→ Aufgabenstellung
A – Gib aus dem Protokollauszug den Abschnitt wörtlich aus, der bei „(Beifall bei der PDS“ beginnt und bei „der konsensfähig ist.“ endet.
B – Prüfe anhand des Protokollauszugs, ob diese Aussagen zutreffen: (i) Für die PDS spricht die Abgeordnete Stolfa. (ii) Der Änderungsantrag der SPD wird als weniger destruktiv bezeichnet. (iii) Die Rednerin gibt an, dass ein konsensfähiger Antrag herausgekommen ist. Antworte jeweils mit Ja oder Nein und zitiere die entscheidenden Worte genau.
C – Schreibe die Debatte im Protokollauszug dort weiter, wo er aufhört.

→ Protokollauszug
⟨
Protocol of the Session on December 13, 2001

(Lachen bei der SPD und bei der PDS - Zuruf von Frau Bull, PDS)

Der Änderungsantrag der CDU ist unserer Erachtens in seiner Intention weniger destruktiv gestaltet; denn Maßnahmen gegen jede Form von Gewalt und Ausländerfeindlichkeit entsprechen auch den Grundprinzipien der Deutschen Volksunion.

(Lachen bei der SPD und bei der PDS)

Ich bedanke mich.

(Beifall bei der DVU - Frau Lindemann, SPD: Das kann ja wohl nicht wahr sein!)

Danke schön, Frau Kollegin Brandt. - Das Wort für die PDS hat Frau Abgeordnete Stolfa.

Sehr geehrter Herr Präsident! Meine sehr verehrten Damen und Herren! Es ist ein bisschen schwierig, auf solche Redebeiträge einzugehen. Ich würde sagen, kommen Sie erst einmal zu den Ausschusssitzungen, ehe Sie überhaupt hier mitreden können.

(Beifall bei der PDS und bei der SPD - Herr Bi- schoff, SPD: Genau!)

Dort haben wir wirklich, wie Herr Kuntze sehr sachlich dargestellt hat, gestritten, beraten und Anhörungen durchgeführt. Es ist wirklich ein Antrag herausgekommen, der konsensfähig ist.

(Frau Wiechmann, FDVP: Was erzählen Sie denn da?)
⟩
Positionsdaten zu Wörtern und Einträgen
⟨
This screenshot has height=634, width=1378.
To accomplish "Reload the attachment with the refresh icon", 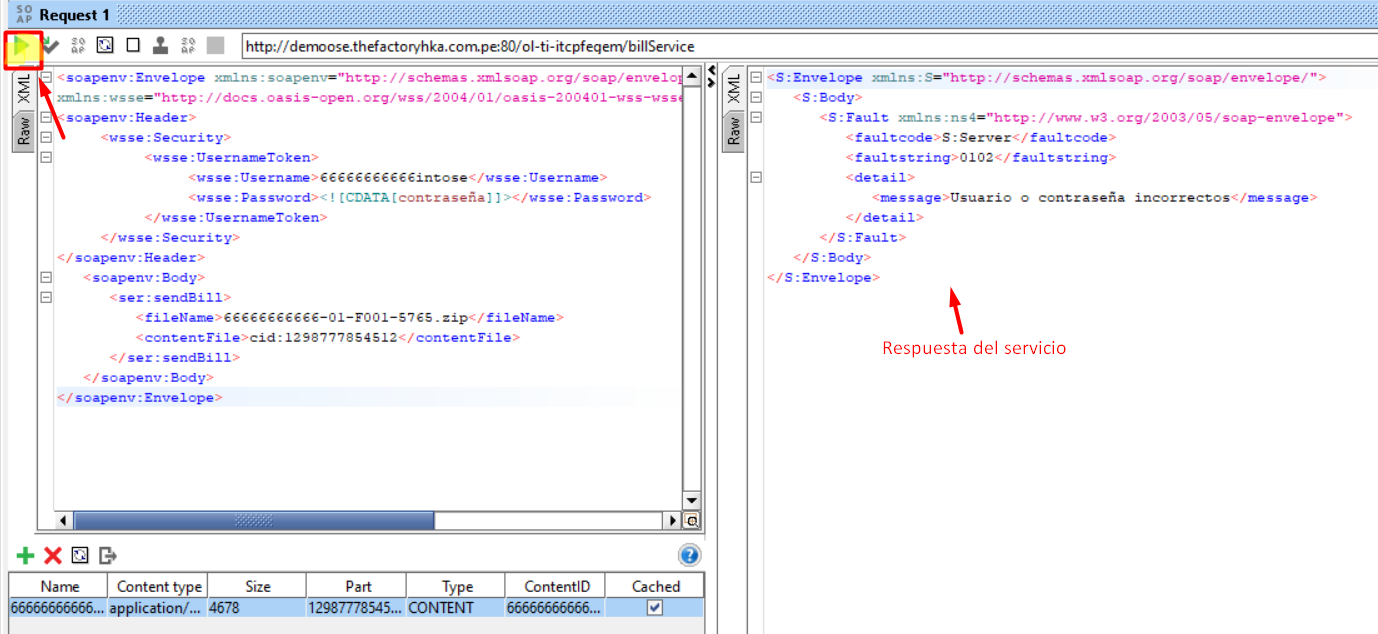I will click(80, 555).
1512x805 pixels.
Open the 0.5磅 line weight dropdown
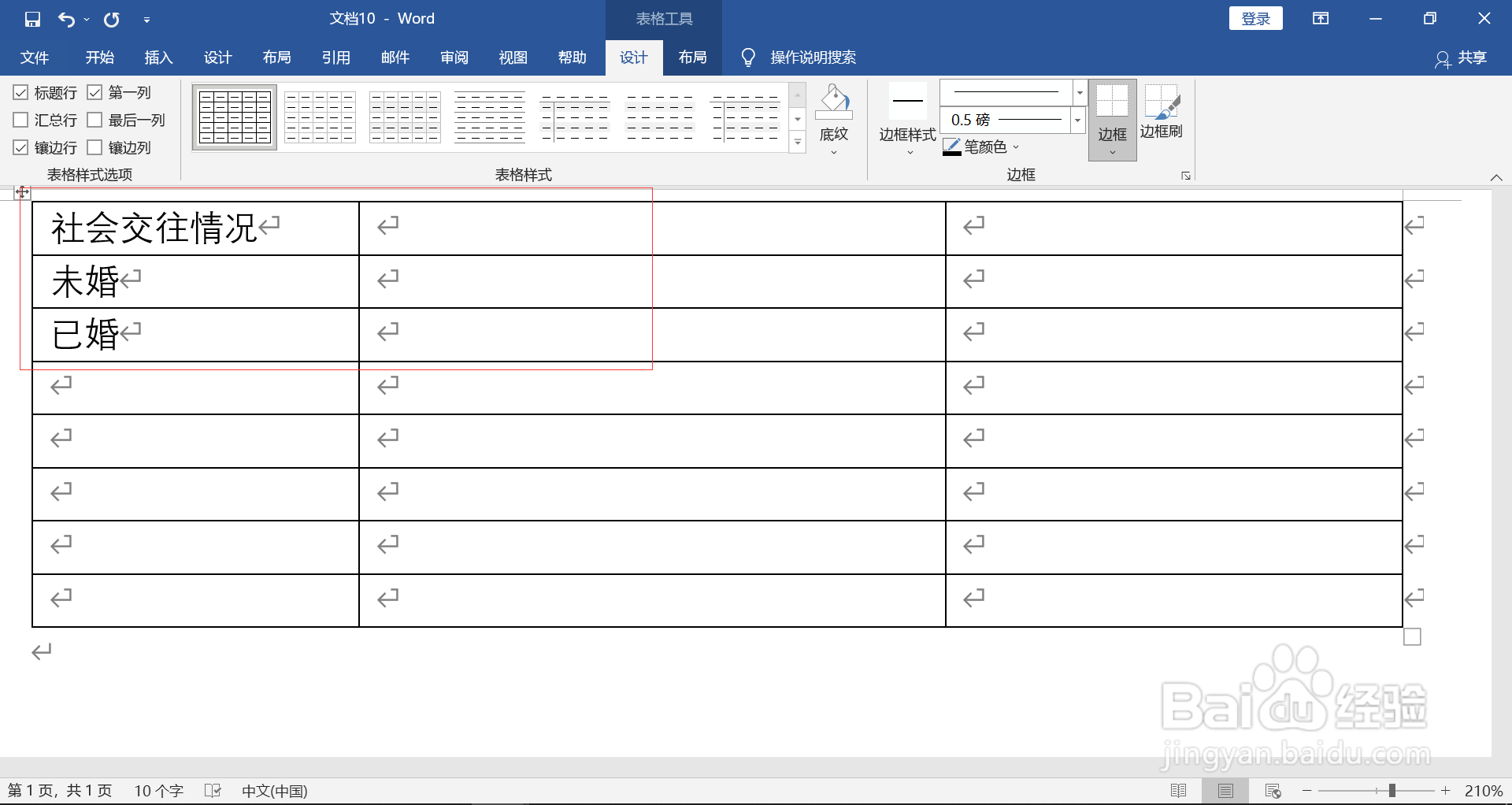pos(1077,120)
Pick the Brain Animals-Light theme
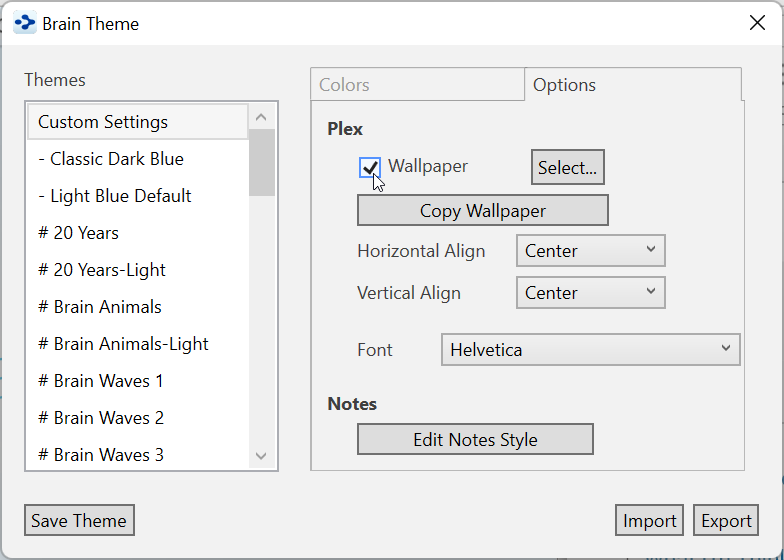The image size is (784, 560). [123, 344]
⟩
⟨
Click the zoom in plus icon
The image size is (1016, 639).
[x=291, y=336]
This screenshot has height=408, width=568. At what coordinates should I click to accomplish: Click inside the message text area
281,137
⟩
⟨
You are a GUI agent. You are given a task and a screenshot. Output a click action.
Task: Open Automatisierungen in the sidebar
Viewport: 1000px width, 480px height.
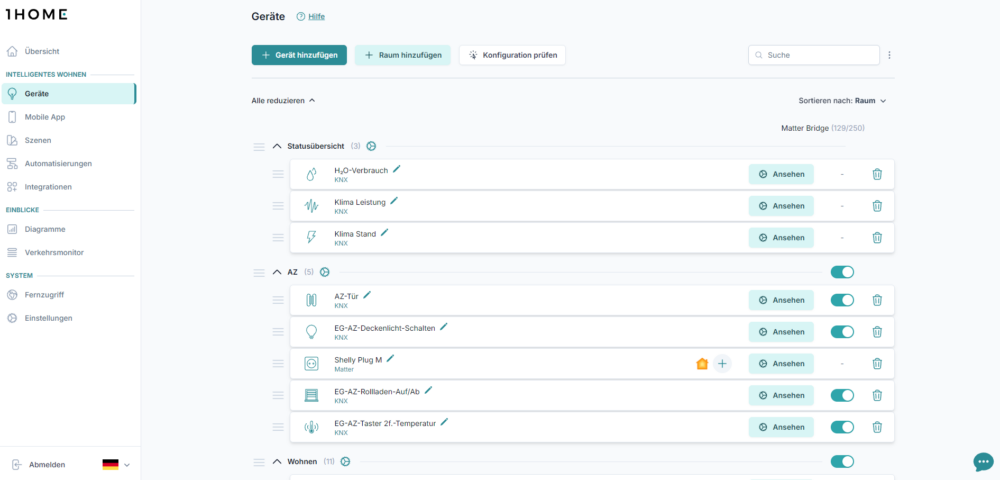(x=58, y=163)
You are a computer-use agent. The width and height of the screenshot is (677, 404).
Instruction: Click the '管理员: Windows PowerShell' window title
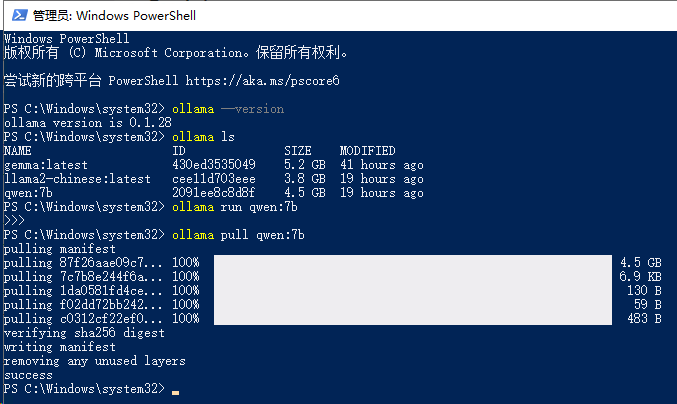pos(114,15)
⟩
→ Antworten der Reihe nach
A –
(Beifall bei der PDS und bei der SPD - Herr Bi- schoff, SPD: Genau!)

Dort haben wir wirklich, wie Herr Kuntze sehr sachlich dargestellt hat, gestritten, beraten und Anhörungen durchgeführt. Es ist wirklich ein Antrag herausgekommen, der konsensfähig ist.

B –
(i) Ja: „Das Wort für die PDS hat Frau Abgeordnete Stolfa.“
(ii) Nein: „Der Änderungsantrag der CDU ist unserer Erachtens in seiner Intention weniger destruktiv gestaltet“
(iii) Ja: „Es ist wirklich ein Antrag herausgekommen, der konsensfähig ist.“

C –
Wer auf das Datum der Einbringung des Ursprungsantrags - es ist der 14. September 2000 - und auf das der vorliegenden Beschlussempfehlung blickt, kann feststellen, dass Minister Herr Dr. Harms mit einer Äußerung in seinem Redebeitrag damals Recht behalten sollte, als er meinte - ich zitiere -: „Vor diesem Hintergrund glaube ich, dass der Antrag grundsätzlich in die richtige Richtung geht, aber der weiteren Diskussion bedarf.“ - Das stimmte wirklich.

(Minister Herr Dr. Harms: Das stimmt meistens!)

Wir hatten unseren Antrag ausdrücklich als Diskussionsangebot verstanden. Wichtig war es uns unter anderem auch, die Meinungen der Lehrerverbände und Gewerkschaften einzuholen, die sich vor allem auf notwendige Hilfen für Lehrerinnen und Lehrer konzentrierten.

Vor Ihnen liegt nunmehr eine Beschlussempfehlung, deren Fassung die einbringende Fraktion, die PDS, auch selbst erarbeitet hat.

Sehr hilfreich war der Bericht der Landesregierung über das, was bereits an tätiger Hilfe für Lehrkräfte und Schulen geleistet wird. So konnten wir feststellen, dass manche unserer Vorschläge aus dem Ursprungsantrag bereits realisiert werden.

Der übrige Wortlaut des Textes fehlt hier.